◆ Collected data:
------------------------------------------------

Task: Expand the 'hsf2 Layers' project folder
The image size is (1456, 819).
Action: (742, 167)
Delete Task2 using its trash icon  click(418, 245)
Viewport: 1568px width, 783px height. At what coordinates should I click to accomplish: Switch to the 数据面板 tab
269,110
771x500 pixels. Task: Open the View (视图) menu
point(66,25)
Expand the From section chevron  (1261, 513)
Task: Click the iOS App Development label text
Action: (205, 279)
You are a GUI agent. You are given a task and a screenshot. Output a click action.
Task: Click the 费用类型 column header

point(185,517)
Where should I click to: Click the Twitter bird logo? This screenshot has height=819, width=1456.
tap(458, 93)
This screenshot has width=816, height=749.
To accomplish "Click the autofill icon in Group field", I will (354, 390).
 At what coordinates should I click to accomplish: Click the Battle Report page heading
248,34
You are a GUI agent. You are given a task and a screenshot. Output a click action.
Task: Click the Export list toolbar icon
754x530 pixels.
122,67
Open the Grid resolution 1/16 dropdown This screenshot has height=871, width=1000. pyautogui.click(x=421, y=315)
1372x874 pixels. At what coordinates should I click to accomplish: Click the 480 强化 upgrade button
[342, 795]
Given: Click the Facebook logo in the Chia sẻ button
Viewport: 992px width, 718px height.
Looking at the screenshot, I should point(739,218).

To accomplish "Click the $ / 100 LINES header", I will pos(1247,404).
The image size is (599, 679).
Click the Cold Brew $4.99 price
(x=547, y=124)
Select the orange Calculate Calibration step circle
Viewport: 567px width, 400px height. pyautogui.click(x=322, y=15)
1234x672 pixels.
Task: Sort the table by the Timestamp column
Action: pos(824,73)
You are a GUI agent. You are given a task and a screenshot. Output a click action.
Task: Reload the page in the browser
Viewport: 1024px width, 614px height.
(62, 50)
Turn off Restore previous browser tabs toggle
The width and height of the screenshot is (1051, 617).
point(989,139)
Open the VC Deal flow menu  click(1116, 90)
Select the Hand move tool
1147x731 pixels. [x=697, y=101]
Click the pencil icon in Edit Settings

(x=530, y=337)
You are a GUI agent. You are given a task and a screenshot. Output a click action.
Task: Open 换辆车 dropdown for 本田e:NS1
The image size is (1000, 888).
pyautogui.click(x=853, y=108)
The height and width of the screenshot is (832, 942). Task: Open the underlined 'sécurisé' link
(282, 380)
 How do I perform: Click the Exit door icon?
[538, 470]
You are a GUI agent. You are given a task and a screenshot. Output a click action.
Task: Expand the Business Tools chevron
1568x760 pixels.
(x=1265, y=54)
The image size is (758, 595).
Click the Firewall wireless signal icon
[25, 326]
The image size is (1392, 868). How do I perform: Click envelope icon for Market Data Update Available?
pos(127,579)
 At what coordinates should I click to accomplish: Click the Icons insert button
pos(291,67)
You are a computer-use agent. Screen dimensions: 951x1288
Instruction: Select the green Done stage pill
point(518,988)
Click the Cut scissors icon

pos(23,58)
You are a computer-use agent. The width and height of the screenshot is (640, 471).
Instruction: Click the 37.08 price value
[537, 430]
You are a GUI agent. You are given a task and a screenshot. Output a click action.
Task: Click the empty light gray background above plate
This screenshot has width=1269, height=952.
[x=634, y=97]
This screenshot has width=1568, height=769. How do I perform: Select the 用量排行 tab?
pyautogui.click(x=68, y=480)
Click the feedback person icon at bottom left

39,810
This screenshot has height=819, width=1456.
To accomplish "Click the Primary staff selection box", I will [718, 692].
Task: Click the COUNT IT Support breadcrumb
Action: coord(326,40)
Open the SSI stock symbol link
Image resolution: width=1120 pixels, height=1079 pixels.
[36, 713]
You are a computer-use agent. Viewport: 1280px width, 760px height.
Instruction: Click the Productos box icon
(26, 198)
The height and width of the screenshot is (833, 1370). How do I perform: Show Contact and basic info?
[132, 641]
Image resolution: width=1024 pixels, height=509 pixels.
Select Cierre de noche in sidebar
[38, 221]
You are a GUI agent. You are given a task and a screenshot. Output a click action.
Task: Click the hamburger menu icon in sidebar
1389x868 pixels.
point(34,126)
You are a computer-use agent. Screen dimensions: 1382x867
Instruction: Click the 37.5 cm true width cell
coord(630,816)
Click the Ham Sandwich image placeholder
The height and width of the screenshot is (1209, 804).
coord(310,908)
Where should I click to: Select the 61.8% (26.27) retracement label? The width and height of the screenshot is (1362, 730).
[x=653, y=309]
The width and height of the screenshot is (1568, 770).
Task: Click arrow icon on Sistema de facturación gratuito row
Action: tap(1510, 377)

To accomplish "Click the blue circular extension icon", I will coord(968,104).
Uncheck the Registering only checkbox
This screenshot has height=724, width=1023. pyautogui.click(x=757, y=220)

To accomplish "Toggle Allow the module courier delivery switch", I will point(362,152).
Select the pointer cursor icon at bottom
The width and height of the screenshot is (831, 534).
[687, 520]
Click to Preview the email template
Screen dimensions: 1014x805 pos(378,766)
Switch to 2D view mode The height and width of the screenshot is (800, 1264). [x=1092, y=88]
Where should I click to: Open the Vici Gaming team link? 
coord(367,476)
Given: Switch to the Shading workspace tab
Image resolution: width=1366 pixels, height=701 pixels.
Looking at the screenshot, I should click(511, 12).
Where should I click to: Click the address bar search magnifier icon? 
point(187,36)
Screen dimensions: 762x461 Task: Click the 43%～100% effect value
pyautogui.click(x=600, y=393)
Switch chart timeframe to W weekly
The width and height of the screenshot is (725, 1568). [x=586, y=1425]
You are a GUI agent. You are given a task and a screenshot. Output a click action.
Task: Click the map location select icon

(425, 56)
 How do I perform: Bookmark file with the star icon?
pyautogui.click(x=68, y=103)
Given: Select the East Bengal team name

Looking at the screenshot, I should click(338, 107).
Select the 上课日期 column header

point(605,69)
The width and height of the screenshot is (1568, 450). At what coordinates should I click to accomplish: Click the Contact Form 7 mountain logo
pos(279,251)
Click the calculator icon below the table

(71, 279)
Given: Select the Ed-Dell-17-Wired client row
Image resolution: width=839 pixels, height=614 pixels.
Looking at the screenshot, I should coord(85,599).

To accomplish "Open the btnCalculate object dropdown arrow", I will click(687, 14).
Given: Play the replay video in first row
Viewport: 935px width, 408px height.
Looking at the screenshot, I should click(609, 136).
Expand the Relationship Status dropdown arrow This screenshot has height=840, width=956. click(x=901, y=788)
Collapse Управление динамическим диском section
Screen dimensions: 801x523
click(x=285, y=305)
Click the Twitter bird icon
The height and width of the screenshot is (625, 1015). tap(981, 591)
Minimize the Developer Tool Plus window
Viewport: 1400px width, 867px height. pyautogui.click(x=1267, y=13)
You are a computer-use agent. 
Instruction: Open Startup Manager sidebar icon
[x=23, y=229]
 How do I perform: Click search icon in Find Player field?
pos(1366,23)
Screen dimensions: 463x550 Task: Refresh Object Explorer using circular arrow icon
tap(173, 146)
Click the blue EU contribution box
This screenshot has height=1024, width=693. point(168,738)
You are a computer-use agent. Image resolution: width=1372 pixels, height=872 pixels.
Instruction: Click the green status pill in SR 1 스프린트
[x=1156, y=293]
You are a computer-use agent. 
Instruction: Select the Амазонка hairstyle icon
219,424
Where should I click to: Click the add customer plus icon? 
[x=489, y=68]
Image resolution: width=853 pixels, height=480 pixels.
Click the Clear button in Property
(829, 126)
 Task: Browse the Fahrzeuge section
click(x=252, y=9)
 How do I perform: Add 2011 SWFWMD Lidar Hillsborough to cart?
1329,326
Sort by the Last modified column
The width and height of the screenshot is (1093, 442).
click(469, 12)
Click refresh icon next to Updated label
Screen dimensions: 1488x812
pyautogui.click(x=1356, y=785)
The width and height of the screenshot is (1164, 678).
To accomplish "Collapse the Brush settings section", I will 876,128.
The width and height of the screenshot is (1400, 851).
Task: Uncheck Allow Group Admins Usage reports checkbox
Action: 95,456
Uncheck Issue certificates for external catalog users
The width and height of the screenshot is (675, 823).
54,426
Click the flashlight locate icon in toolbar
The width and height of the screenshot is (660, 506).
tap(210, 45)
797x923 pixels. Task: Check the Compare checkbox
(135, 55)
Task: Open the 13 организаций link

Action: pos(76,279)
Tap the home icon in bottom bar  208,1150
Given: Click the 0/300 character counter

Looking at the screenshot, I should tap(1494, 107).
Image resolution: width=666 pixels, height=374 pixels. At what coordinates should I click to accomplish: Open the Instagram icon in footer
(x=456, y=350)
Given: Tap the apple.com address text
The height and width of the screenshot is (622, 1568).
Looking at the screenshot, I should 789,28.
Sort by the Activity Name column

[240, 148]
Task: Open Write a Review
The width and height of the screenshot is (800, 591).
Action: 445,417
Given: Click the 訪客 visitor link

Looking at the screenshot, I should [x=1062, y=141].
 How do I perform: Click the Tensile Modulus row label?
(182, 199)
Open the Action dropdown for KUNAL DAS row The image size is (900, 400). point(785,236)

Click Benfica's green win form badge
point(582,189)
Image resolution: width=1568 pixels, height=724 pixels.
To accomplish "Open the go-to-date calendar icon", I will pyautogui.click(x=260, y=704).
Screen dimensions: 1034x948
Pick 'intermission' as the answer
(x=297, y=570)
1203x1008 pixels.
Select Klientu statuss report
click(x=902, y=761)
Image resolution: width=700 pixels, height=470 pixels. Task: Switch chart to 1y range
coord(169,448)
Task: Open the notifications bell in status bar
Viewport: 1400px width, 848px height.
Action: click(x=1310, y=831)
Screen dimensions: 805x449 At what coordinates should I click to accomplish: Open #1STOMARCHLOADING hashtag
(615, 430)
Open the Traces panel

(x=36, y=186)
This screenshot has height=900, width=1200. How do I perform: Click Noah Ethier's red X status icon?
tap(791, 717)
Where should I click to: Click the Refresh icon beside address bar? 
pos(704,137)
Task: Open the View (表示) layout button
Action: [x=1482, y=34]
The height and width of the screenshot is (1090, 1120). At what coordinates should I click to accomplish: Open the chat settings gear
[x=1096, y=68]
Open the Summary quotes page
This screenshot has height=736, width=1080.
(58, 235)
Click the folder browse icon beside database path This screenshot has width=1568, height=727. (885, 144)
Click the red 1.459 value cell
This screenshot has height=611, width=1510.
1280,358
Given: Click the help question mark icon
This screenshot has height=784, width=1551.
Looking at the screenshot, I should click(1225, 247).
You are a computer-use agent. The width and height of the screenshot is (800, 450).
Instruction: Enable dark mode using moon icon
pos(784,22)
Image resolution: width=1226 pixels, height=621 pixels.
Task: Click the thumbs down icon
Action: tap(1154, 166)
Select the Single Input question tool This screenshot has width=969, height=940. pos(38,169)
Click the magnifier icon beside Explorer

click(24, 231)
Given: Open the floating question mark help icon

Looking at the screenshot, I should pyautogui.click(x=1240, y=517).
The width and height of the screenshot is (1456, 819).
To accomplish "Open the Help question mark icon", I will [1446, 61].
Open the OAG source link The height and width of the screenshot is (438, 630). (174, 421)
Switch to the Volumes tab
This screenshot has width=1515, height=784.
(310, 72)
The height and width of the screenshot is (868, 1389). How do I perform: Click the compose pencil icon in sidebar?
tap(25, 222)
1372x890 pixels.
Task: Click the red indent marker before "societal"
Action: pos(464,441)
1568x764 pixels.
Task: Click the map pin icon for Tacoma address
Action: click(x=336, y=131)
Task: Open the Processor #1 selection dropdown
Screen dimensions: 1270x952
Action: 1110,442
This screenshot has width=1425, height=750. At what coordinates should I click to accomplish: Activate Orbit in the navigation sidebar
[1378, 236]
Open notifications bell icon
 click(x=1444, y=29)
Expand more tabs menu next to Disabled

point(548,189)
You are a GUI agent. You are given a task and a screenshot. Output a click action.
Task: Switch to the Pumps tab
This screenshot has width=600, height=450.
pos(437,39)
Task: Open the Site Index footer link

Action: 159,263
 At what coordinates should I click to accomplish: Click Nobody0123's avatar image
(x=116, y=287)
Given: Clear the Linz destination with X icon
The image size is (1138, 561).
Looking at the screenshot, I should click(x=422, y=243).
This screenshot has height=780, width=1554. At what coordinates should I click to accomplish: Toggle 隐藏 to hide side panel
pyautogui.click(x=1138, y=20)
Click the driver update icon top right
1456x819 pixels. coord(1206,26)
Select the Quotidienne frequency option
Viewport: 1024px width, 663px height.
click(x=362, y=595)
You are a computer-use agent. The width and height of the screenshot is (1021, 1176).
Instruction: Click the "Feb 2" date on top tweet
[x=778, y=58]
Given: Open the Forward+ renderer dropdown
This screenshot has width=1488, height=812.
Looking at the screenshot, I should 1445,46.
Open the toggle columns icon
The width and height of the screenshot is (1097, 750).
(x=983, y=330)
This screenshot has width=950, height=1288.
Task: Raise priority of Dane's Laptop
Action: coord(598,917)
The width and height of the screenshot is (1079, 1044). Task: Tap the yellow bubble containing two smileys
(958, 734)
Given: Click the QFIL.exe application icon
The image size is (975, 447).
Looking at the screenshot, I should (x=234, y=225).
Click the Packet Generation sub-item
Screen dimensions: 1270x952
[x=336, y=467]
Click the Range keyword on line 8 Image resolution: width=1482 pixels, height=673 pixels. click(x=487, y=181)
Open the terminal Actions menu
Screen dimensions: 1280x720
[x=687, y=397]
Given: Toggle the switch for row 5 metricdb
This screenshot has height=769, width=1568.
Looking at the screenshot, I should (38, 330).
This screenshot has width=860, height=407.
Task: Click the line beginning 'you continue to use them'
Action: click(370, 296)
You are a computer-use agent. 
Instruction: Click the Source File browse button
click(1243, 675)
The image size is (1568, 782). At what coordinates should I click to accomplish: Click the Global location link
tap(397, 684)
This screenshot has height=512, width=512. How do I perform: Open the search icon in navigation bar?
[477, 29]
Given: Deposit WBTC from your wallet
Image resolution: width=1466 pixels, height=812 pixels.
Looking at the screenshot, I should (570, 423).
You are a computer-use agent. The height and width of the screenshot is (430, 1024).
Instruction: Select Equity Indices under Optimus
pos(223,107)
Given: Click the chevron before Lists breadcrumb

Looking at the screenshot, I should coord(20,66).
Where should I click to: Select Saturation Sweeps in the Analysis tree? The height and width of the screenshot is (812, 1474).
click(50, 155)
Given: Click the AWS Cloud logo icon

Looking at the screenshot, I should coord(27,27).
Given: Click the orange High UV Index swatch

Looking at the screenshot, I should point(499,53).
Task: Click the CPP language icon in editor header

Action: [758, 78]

------------------------------------------------

◆ Directions for this task: Copy the items above word for word, from the first line through the line holding "point(185,517)", with both ends included.

◆ The completed task:
Task: Expand the 'hsf2 Layers' project folder
The image size is (1456, 819).
Action: (742, 167)
Delete Task2 using its trash icon  click(418, 245)
Viewport: 1568px width, 783px height. At what coordinates should I click to accomplish: Switch to the 数据面板 tab
269,110
771x500 pixels. Task: Open the View (视图) menu
point(66,25)
Expand the From section chevron  (1261, 513)
Task: Click the iOS App Development label text
Action: (205, 279)
You are a GUI agent. You are given a task and a screenshot. Output a click action.
Task: Click the 费用类型 column header

point(185,517)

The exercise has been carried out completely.